This text will explain how polymer solar cell is able to generate electricity, and will do so in three sections signifying the three main steps of the conversion process which can be summarized in brief

1. A photon incident on a semiconductor, having an energy that exceeds the semiconductor band gap, excites an electron to an unoccupied state above band gap, creating an electron-hole (e-h) pair.
2. The electron-hole pair is subsequently separated over a built-in gradient in the electrochemical potential of the solar cell.
3. Finally, the electron and hole is collected at opposite electrodes and led to recombine after being put to work in an external circuit.

Figure 1. The working principle of the solar cell. Light enters the cell through the transparent anode, and is absorbed in the bulk heterojunction layer through generation of excitons (1). The excitons diffuse in the bulk heterojunction until they either recombine or reach a donor-acceptor interface, where they separate into electrons (black) and holes (white) (2). The electrons and holes will then move to the respective anode and cathode, through the donor and acceptor material phase (3).

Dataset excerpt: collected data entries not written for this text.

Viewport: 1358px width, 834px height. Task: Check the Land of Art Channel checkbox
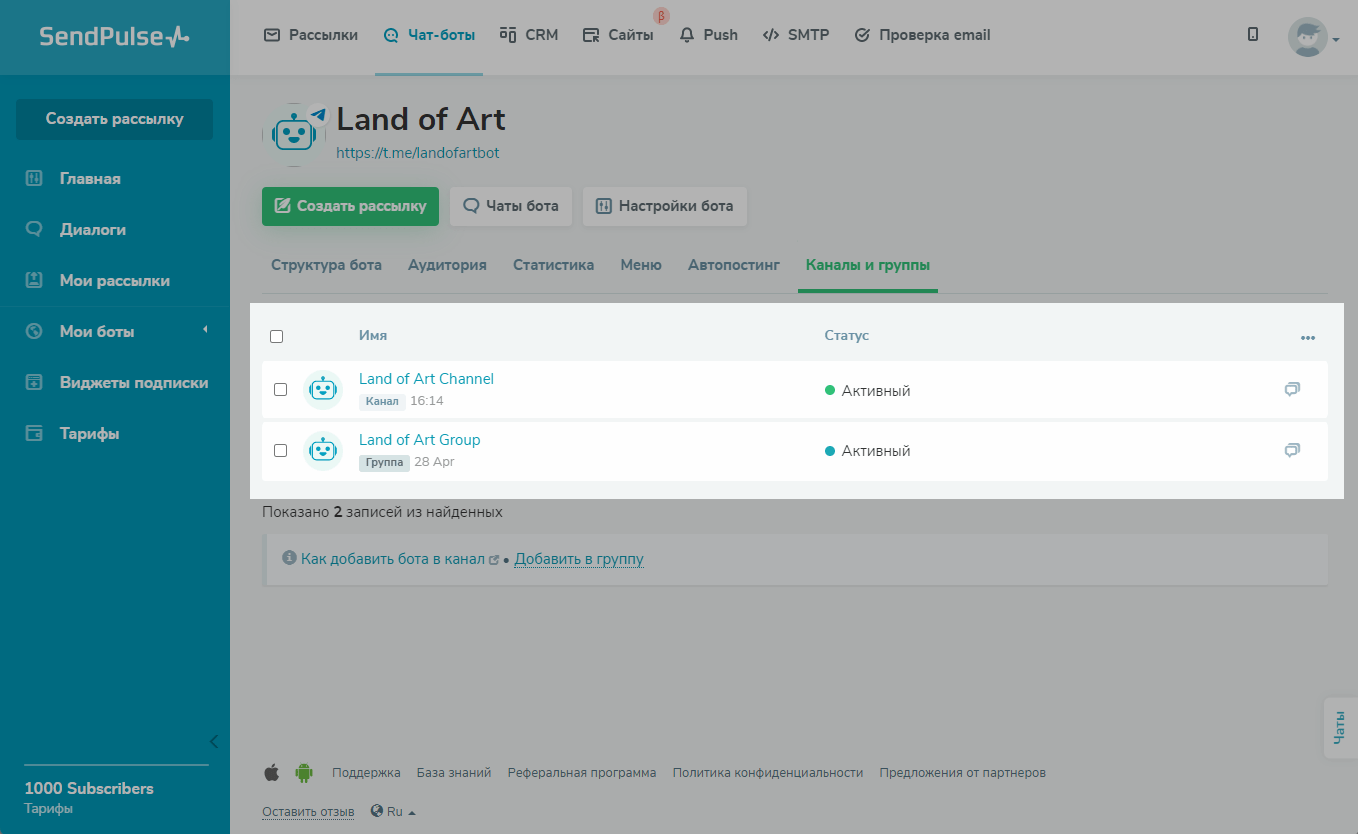point(281,390)
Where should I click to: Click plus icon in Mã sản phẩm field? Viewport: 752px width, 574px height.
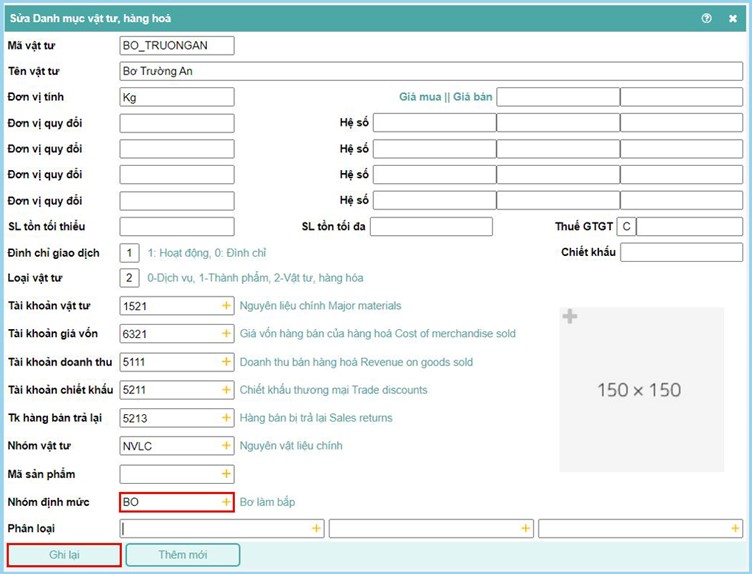(x=226, y=473)
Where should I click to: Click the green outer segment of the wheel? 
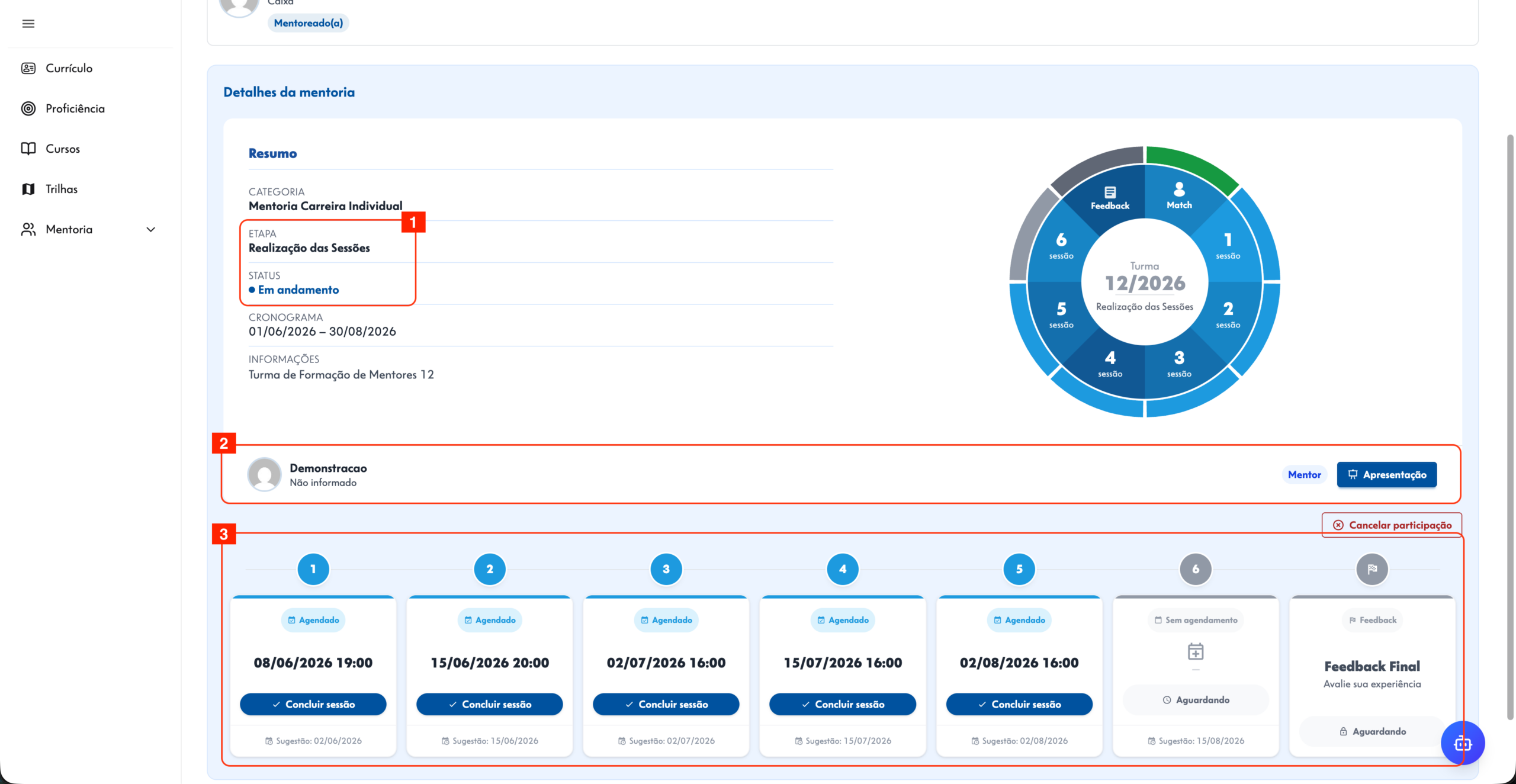click(x=1193, y=166)
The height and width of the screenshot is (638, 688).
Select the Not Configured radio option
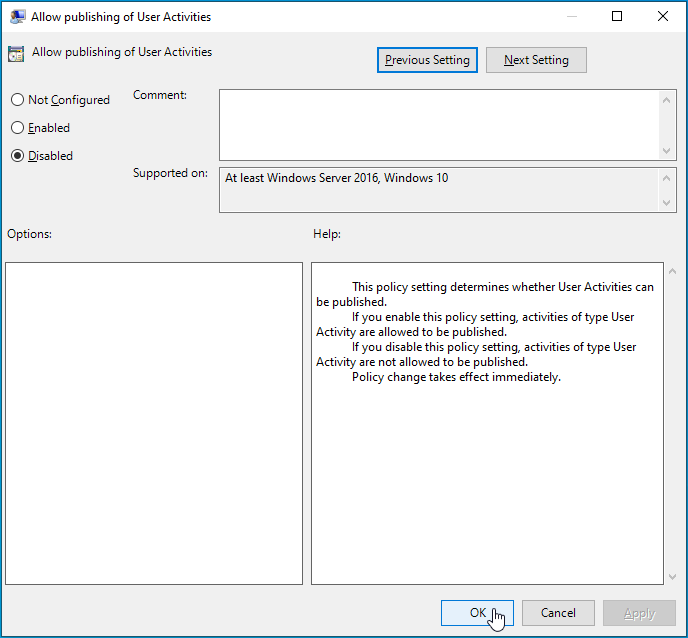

In the following these three steps will be elaborated, while a graphical summary is shown in figure 1.

### Absorption of light

The materials responsible for the absorption of light in the polymer solar cell are the organic semiconductors making up the active layer. This class of materials is characterized by having a band gap of certain gap energy ($E_{g}$). This gap signifies the energetic separation between the valence electrons and the nearest free electronic states, for organic semiconductors this is defined as the difference between the highest occupied molecular orbital (HOMO) and the lowest unoccupied molecular orbital (LUMO) as illustrated in Figure 2a $$E_g = E_{LUMO} - E_{HOMO}.$$ A material is generally considered a semiconductor when $E_{g}$ is greater than the thermal energy available at realistic temperatures (e.g. around room temperature), whereby valence electrons cannot be excited to the conduction states simply by thermal activation, rendering the material non-conductive. In the dark that is. Because the absorption of a photon of energy greater than $E_{g}$ can excite an electron from the HOMO to the LUMO state $$E_{photon} = \frac{c \cdot h}{\lambda_{photon}} \geq E_g$$ where $\lambda_{photon}$ is the wavelength of the light, $c$ is the speed of light and $h$ is Planck’s constant. As shown in figure 2b, the absorption of the photon by excitation of en electron from the HOMO state to a state above the LUMO level, leaves behind an unoccupied valence state, termed a ‘hole’, and the photon energy now resides as the potential energy difference between this excited electron-hole pair. However, as there is a continuum of states above the LUMO level, the excited electron will quickly undergo thermal relaxation, ending up at the LUMO level. This signifies that all of the photon energy exceeding the gap energy will be lost as heat ($E_{thermal~loss} = E_{photon}-E_g$), as is illustrated in Figure 2c.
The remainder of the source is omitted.